- [Task set]:
1. Translate this sentence from the post about a visit to a mesologist into Spanish: "My initial assessment took 90 minutes."
2. In the post about a visit to a mesologist, what does the assessment begin with?
3. Write what comes next in the post about a visit to a mesologist, picking up after its last sentence.

- [Text provided]:

▼

Did I tell you I went to see a mesologist? No? Probably not. (Actually I’m not sure that’s the correct English word, but I can’t find a translation).
Few people reading this, will have the faintest idea what a mesologist is. I had no idea until I rolled up there. Actually, I slid there. In the snow. But I digress. (Again).
A friend recommended the therapist to me because like me, her luck (and patience) was being tested by conventional medicine.
The basic idea of mesology (as far as I can fathom) is that the therapist looks at the whole of you. Not only at all of the symptoms you experience. But they ask about all of your life experiences too, especially the negative ones. Each childhood illness you have suffered. Whether you wore a brace. If you have had an operation. About bereavement, divorce and other traumas. Where you’ve been on holiday. What medicines you ingest. Which teeth have been extracted. And so on and so forth.
Then they ‘measure’ different levels in your body, including organ function, vitamin and mineral levels and toxins in your system.
The assessment thus begins with a four-page-questionnaire, continues with a detailed interview and culminates in testing with some kind of electric acupuncture measuring machine.
My initial assessment took 90 minutes. And the result?
Apart from lacking in certain minerals, and having too much of certain toxins in my body, the very nice therapist also informed me that I had several severe food intolerances.
I cannot express to you how much I love food. Food is one of the most brilliant things in my life. After my family, writing and presents, obviously. Food is the main reason for clambering out of bed in the morning. Apart from the hunger factor. I love food. I love cooking it. Buying it. Eating it. Experimenting with it. Watching it on the telly. Trying new types of it. Eating it in restaurants.
You could even describe me as somewhat obsessed with it.
I left the mesologist with a sad face and a tragic piece of paper declaring severe lactose intolerance. Even severe-er nut intolerance. No wholemeal products. No milk. No butter. No buttermilk. No nuts. No oats. No yoghurt. No goats products. And to be careful with fruit.
On the bright side the paper also stated that I can eat sheep products and can cope well with oil.
And she did say I could eat chocolate in very small doses!?!
So, I spent the afternoon in a local supermarket buying up all possible lactose free alternatives and emptying all of the sheep cheeses into my trolley.

▲

- [Supplied information]:
▼

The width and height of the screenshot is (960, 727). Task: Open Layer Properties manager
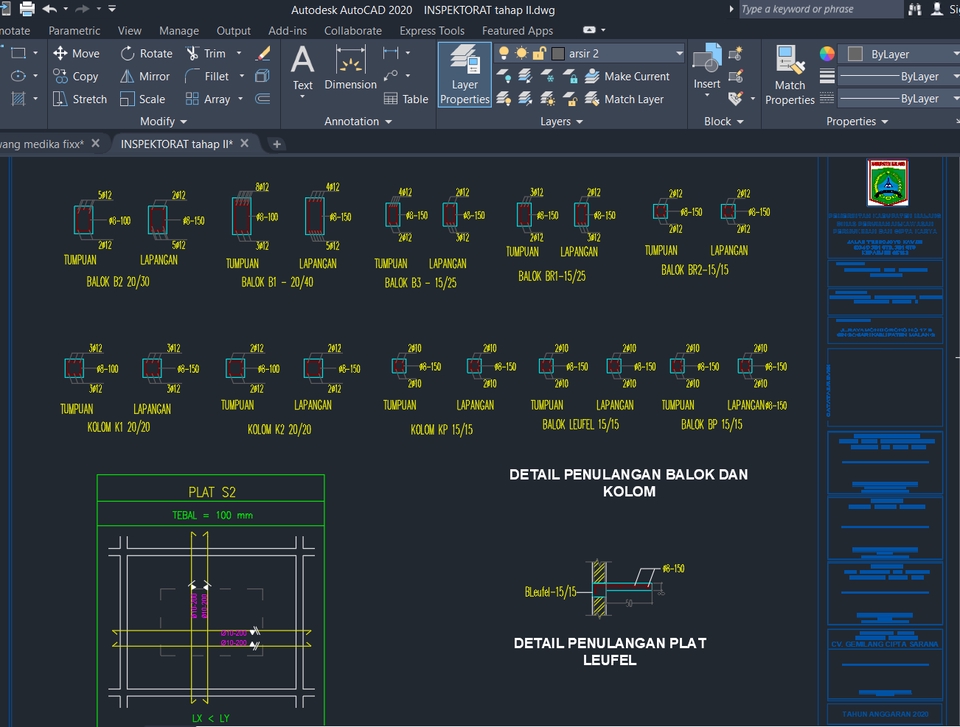464,74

▲

- [Exercise responses]:
1. Mi evaluación inicial duró 90 minutos.

2. A four-page questionnaire.

3.
After his hard days work my husband returned home. Saw my distressed face and proceeded to hit another supermarket in the vicinity for all sheep and lactose free products.
If reader, you work in the stock market, that’s the reason ‘nöm L-free co.’s’ shares rose sharply three weeks ago. It’s also the reason farmers in Germany have started whipping sheep (in a bid to make them produce more milk).
After a week of, I believe, no lactose ingestion, I headed to a lovely local restaurant with my daughter and had the most delicious meal. I then headed home and regurgitated the said meal in a talented simultaneous ‘coming out of both ends’ fashion. To top that, I added a bit of red colour. OK blood.
So, back to the conventional doctor again who has, in his wisdom, decided, that the inside of me should be photographed and added to his collection.
As of yesterday, I can no longer eat any seeded bread, any seeded fruit, and er… just looking at the list that includes cucumber, and er… I just ate that for lunch. Today. Shit!
Moving swiftly on.
And as of tomorrow, I can no longer eat peppers, spinach, mushrooms, or any type of salad.
So, in planning my rest of the weeks menu I seem to have only been left with the options of oil and chocolate. Though the latter in small amounts.
Tomorrow morning then, I’ll take a sharp knife and start hacking up that 1kg bar of chocolate (the one hiding presently in the cupboard) into small bits.
Then spend the remainder of the day popping a square in my mouth every few minutes, then washing it down with a slug of olive oil.
Hey, perhaps the oil will help the cucumber seeds ‘slip out’ quickly during the necessary laxative fuelled flush that will take place on Thursday. (And I can hide my little error?)